CATANZARO – La “cura cubana” per la sanità calabrese continua a perdere pezzi. E’ quanto sottolinea il consigliere regionale del Pd, Ernesto Alecci, in merito ad un altro medico della delegazione cubana che “ha deciso di voltare le spalle al servizio sanitario pubblico, scegliendo di trasferirsi in una clinica privata a pochi passi dall’ospedale Jazzolino di Vibo Valentia, dove era stato originariamente assegnato. “Anche perché probabilmente, all’interno di questa clinica privata, le macchine e l’aria condizionata funzionano, le ferie si fanno davvero, i turni non sono massacranti e lo stipendio non prende il volo per Cuba. E tutto questo – dichiara Alecci – mentre il vecchio ospedale Jazzolino aspetta da vent’anni di essere rimpiazzato da uno nuovo”
Non si tratta di un caso isolato, ma dell’ennesimo segnale di una strategia che, partita con entusiasmo, rischia di rivelarsi un boomerang”. Il progetto, annunciato nel 2022 come una risposta d’emergenza alla cronica carenza di personale sanitario nella regione, prevedeva l’arrivo di 497 medici cubani. Al maggio 2025, però, ne risultavano attivi poco più di 370, e i casi di abbandono stanno diventando troppo numerosi per essere ignorati: chi ha scelto il privato, chi è sparito nel nulla, chi è partito per la Spagna, chi è andato in ferie e non è mai rientrato.
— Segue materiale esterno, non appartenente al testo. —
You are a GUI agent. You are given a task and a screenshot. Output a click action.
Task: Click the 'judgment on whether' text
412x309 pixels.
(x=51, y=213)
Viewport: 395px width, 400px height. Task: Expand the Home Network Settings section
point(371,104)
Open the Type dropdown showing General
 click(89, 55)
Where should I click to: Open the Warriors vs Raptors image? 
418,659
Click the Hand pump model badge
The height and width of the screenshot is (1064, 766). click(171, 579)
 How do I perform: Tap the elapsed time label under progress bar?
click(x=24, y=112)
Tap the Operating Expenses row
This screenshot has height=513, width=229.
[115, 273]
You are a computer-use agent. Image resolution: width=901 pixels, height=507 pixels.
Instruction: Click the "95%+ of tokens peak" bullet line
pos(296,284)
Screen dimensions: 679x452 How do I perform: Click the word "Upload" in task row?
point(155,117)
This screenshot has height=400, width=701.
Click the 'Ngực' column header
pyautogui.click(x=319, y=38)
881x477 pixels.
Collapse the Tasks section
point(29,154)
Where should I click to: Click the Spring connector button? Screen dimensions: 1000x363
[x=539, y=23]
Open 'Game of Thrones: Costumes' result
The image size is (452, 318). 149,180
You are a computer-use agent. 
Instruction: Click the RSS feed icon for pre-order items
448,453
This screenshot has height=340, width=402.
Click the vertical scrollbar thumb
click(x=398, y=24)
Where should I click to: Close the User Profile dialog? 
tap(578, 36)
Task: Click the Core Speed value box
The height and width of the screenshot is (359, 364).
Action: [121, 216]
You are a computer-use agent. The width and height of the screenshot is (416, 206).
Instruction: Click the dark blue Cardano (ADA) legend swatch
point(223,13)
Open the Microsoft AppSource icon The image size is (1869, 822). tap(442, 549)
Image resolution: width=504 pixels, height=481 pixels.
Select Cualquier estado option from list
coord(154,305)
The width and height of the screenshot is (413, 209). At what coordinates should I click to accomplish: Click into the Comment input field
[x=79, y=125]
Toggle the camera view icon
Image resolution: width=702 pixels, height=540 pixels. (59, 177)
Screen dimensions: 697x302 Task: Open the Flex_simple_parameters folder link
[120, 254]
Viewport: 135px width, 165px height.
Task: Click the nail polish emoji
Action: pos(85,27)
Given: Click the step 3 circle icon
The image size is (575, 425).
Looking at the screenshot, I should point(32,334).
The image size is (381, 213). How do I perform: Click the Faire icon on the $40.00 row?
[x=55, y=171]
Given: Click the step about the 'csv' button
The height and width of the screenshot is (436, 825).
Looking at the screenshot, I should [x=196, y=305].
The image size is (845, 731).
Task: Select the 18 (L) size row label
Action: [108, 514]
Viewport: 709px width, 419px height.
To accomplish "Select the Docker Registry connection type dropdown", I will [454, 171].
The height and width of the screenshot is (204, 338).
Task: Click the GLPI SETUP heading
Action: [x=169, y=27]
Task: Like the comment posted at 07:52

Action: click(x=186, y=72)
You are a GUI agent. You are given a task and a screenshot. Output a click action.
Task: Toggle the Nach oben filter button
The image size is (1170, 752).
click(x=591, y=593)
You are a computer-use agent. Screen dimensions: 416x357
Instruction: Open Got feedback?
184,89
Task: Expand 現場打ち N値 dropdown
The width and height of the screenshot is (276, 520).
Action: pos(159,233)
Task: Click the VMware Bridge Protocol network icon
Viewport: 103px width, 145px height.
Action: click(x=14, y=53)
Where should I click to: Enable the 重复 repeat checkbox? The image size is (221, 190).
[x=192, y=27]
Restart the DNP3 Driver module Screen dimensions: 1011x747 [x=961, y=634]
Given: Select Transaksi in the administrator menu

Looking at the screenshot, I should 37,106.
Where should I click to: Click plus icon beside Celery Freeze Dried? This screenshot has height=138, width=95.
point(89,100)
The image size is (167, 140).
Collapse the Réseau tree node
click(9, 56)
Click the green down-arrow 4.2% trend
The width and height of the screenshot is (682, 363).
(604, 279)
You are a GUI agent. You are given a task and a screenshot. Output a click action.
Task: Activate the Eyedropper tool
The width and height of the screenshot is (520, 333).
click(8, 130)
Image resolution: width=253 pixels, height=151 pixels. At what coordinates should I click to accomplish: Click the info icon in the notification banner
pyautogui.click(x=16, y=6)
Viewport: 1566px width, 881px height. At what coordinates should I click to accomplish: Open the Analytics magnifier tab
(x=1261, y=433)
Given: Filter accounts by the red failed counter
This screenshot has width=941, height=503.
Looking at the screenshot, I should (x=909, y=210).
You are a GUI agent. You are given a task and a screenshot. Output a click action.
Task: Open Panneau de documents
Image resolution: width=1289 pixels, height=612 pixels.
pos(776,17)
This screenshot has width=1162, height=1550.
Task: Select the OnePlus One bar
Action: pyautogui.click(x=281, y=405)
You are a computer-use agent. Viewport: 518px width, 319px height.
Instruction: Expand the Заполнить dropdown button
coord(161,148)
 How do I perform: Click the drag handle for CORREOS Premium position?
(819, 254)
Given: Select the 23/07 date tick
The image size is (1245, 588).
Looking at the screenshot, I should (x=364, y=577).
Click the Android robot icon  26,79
Condizioni difficili, attrattiva minima
“Questo nuovo caso di ‘abbandono’ si aggiunge agli altri casi: oltre chi ha scelto il settore privato, c’è chi è andato in ferie e non è più tornato, chi ha preferito la sanità spagnola, chi ha fatto perdere le proprie tracce, etc. I conti cominciano a non tornare”. “Per questo motivo ho depositato – dichiara Ernesto Alecci – un’interrogazione a risposta scritta al Presidente della Giunta Regionale e Commissario Occhiuto per fare chiarezza sull’intero progetto di cooperazione sanitaria con i medici cubani. La mia interrogazione intende verificare quanti medici cubani siano ancora oggi in servizio in Calabria, quanti abbiano lasciato, quali controlli siano in atto per verificare l’andamento del progetto, e se si intenda rivedere le condizioni contrattuali, che prevedono un compenso lordo di circa 4.700 euro, di cui solo 1.200 euro sono effettivamente percepiti dal medico”.
“Con queste premesse è legittimo chiedersi se questa forma di cooperazione valorizzi adeguatamente i medici cubani che hanno prestato il loro servizio nei nostri ospedali. Per salvare la sanità pubblica non basta “importare” medici, vanno fatti sentire parte di un progetto alla pari dei loro colleghi italiani. Evidentemente una volta giunti nella nostra regione alcuni di loro si accorgono che possono avere opportunità migliori in altri contesti. L’augurio è che si possa lavorare ad una riforma strutturale della sanità calabrese che ancora oggi sembra muoversi in modo scomposto tra proclami e interventi tampone”.